- _MATERIALS PROVIDED_
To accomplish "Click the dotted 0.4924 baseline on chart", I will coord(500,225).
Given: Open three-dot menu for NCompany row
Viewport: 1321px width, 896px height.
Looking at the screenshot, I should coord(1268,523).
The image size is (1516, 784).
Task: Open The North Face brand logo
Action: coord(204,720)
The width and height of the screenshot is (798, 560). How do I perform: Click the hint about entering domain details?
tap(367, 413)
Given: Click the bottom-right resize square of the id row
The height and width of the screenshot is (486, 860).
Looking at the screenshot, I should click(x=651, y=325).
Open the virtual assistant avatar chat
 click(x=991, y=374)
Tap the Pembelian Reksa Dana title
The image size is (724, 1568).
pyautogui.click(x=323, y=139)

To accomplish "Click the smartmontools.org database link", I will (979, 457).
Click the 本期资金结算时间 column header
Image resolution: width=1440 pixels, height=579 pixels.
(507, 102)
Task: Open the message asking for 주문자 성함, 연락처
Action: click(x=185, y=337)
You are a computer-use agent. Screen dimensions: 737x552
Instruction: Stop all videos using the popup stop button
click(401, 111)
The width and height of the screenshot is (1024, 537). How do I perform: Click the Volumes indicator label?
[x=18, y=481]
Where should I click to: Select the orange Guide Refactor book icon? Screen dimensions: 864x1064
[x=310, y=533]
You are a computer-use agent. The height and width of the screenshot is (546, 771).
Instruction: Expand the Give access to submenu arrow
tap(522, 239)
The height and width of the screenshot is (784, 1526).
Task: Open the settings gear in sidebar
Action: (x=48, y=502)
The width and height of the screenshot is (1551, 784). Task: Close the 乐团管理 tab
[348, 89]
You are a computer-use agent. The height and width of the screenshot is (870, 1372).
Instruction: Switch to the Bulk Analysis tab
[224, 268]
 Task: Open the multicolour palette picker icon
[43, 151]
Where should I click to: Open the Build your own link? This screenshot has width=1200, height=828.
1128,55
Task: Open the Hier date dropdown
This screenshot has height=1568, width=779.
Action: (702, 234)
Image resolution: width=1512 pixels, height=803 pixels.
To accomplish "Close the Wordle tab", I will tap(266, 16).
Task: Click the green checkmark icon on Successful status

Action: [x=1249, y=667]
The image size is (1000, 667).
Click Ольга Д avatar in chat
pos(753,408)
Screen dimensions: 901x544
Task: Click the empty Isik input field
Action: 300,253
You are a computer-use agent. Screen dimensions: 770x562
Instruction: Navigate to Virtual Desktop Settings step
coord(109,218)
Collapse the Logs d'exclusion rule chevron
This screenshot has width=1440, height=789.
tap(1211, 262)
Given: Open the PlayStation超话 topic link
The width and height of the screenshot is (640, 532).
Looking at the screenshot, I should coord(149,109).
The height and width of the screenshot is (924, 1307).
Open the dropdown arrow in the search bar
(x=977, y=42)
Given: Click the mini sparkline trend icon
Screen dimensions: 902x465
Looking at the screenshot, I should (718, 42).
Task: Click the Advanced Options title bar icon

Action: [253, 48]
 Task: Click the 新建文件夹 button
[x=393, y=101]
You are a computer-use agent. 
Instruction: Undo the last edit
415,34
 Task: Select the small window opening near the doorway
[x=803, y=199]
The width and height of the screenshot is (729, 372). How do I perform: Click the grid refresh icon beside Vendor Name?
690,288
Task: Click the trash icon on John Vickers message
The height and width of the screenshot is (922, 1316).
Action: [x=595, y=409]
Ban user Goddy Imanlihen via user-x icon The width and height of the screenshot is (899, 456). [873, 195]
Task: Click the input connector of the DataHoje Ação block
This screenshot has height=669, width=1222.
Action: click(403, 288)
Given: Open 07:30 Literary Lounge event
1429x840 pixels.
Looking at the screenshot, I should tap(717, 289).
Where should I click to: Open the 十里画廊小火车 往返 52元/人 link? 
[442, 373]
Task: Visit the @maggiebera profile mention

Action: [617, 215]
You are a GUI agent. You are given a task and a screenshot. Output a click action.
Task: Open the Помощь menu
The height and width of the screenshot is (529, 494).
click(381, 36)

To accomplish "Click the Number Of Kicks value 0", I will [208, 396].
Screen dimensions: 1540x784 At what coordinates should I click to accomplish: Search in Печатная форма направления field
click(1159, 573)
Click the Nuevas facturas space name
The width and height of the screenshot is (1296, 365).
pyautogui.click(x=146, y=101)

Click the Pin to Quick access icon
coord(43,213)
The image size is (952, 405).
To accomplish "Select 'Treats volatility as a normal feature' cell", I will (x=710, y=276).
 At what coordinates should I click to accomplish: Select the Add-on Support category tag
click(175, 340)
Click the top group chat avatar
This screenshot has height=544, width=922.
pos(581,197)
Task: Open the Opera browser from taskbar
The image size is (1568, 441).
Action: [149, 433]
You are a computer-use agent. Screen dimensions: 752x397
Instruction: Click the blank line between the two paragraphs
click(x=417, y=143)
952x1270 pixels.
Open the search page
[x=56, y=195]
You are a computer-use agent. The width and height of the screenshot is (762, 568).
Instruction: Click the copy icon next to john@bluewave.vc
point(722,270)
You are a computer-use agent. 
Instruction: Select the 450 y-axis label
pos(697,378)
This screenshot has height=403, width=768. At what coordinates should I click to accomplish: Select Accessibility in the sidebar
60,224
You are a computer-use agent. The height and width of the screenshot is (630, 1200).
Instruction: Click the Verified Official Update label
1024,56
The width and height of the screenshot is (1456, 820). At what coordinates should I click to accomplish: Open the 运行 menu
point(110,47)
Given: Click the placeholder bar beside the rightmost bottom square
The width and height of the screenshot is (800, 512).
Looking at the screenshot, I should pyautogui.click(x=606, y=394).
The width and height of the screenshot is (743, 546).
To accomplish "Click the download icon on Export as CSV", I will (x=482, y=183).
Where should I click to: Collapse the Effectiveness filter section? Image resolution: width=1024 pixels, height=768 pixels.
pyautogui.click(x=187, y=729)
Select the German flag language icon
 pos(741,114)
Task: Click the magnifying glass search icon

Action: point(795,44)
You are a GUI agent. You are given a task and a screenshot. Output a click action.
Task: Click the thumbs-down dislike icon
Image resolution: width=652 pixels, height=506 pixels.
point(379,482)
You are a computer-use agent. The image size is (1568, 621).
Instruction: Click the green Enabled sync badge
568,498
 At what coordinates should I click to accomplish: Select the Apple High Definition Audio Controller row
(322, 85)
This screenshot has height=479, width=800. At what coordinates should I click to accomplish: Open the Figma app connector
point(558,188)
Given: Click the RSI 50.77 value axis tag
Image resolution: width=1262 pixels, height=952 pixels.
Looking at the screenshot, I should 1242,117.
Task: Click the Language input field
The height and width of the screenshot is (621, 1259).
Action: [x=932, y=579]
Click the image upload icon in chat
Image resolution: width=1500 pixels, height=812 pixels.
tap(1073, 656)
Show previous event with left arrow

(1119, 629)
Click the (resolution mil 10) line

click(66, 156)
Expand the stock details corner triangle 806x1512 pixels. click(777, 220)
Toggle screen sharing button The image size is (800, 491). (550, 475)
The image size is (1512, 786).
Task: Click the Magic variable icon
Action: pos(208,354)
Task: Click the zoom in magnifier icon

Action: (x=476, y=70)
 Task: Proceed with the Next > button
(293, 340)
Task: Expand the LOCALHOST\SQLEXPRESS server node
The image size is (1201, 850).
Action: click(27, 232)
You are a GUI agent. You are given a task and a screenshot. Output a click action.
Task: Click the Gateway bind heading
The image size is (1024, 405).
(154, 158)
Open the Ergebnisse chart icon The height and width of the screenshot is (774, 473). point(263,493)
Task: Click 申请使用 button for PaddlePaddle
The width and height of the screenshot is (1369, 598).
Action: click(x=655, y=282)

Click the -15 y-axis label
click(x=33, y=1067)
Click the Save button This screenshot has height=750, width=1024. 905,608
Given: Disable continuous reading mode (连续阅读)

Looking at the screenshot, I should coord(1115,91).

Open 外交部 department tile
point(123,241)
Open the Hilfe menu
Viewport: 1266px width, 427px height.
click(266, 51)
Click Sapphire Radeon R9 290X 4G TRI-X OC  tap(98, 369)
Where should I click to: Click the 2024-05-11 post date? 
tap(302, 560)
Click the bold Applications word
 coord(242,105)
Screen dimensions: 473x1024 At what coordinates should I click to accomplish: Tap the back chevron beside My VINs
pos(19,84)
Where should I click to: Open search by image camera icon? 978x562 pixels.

- _TASK GOAL_
Search the entries for the word "chart" and copy every line that has it.

- _TASK RESULT_
To accomplish "Click the dotted 0.4924 baseline on chart", I will coord(500,225).
Open the Ergebnisse chart icon The height and width of the screenshot is (774, 473). point(263,493)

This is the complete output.